The size of a high-profile attack last month against a spam-fighting organization called Spamhaus that was reported to have peaked at over 300Gbps, making it the largest in history, was grossly overestimated, Prolexic said in its report. However, Prolexic did mitigate a 130Gbps attack in March, it said.
About 25 percent of attacks against Prolexic's customers during the first three months of 2013 were modest and had an average bandwidth of under 1Gbps. However, 11 percent had an average bandwidth of more than 60Gbps, suggesting that attackers are becoming more organized and better equipped to launch large-scale attacks, the company said.

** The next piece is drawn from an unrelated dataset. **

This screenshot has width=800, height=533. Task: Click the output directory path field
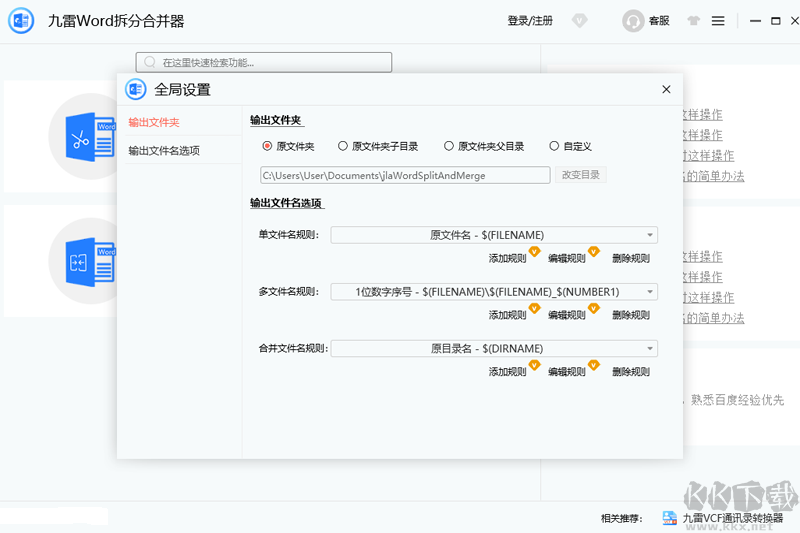click(404, 175)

Such large-volume attacks are achieved with the help of botnets composed of compromised Web servers instead of PCs. Once compromised, these servers are controlled via rogue PHP scripts. This is the same method that has been used by a group called Izz ad-Din al-Qassam Cyber Fighters to attack U.S. financial institutions.
It's not just the bandwidth of attacks that increased, but also their packet-per-second (pps) rates, which averaged at 32.4 million pps during the first quarter of the year, Prolexic said.

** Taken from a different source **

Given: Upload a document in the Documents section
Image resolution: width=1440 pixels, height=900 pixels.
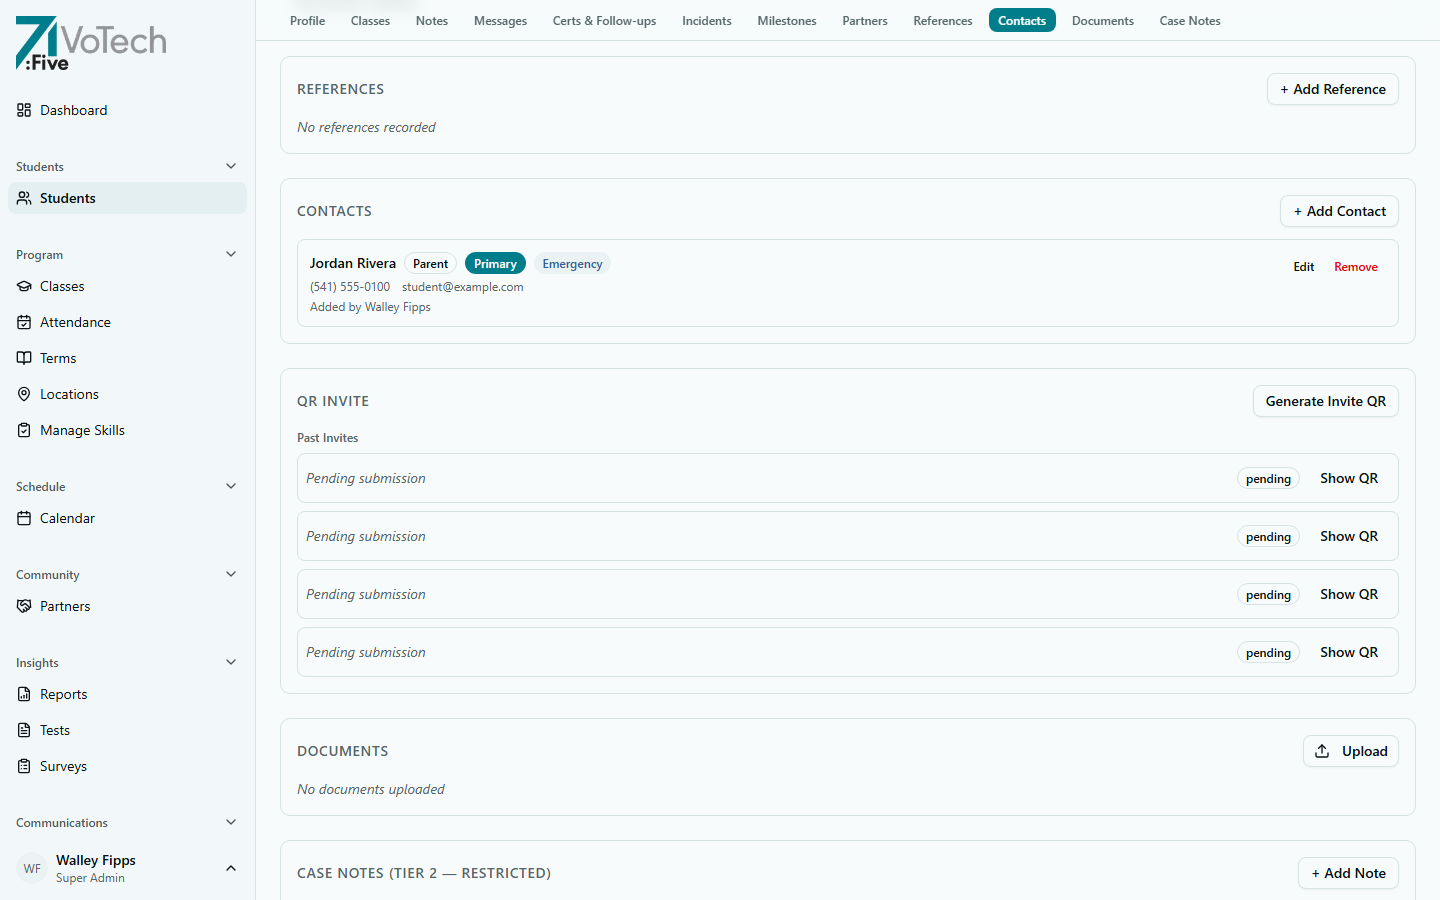Looking at the screenshot, I should click(x=1350, y=751).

While a large attack bandwidth might overload a target's Internet uplink, leaving it unable to handle other legitimate traffic, a high packet-per-second rate can create problems for the routing and other networking equipment of ISPs, carriers and even DDOS mitigation providers.
"Most mitigation equipment tends to be limited by pps capacity, not Gbps," Prolexic said. "But it's not just mitigation equipment that struggles against these high pps attacks. Even routers that carry traffic to the mitigation gear have trouble with packet rates at this level. As a result, we are entering a situation where simply moving such a large amount of attack traffic to a scrubbing center can be problematic," the company said.
The number of DDOS attacks in Q1 2013 increased by 1.75 percent over the last quarter of 2012 and by 21.75 percent over the same period of last year. Attacks targeting the infrastructure layer represented more than a third of all attacks observed during the first three months of the year, a rise of 3.65 percent over the previous quarter.
"What defined this quarter was an increase in the targeting of Internet Service Provider (ISP) and carrier router infrastructures," Prolexic said.
The top source country for DDOS attacks in Q1 2013 was China, which accounted for 40.68 of botnet sourced activity and was followed by the U.S. at 21.88 percent, Germany at 10.59 percent and, surprisingly, Iran with 5.51 percent.
"Prolexic has seen a steady pattern of country-sourced botnet traffic across many quarters," the company said. "Iran, though, has not been included in the top 10 source countries before. It is expected that countries with the largest network infrastructures would have more incidents of botnet infection, so the appearance of Iran at number four definitely stands out."
This is the second quarter in a row when Russia, which historically has been an active region for DDOS attacks, did not make it into the top 10 DDOS source countries. However, there was an increase of DDOS traffic originating from Brazil, which validates the steady increase of botnet activity in South America, Prolexic said.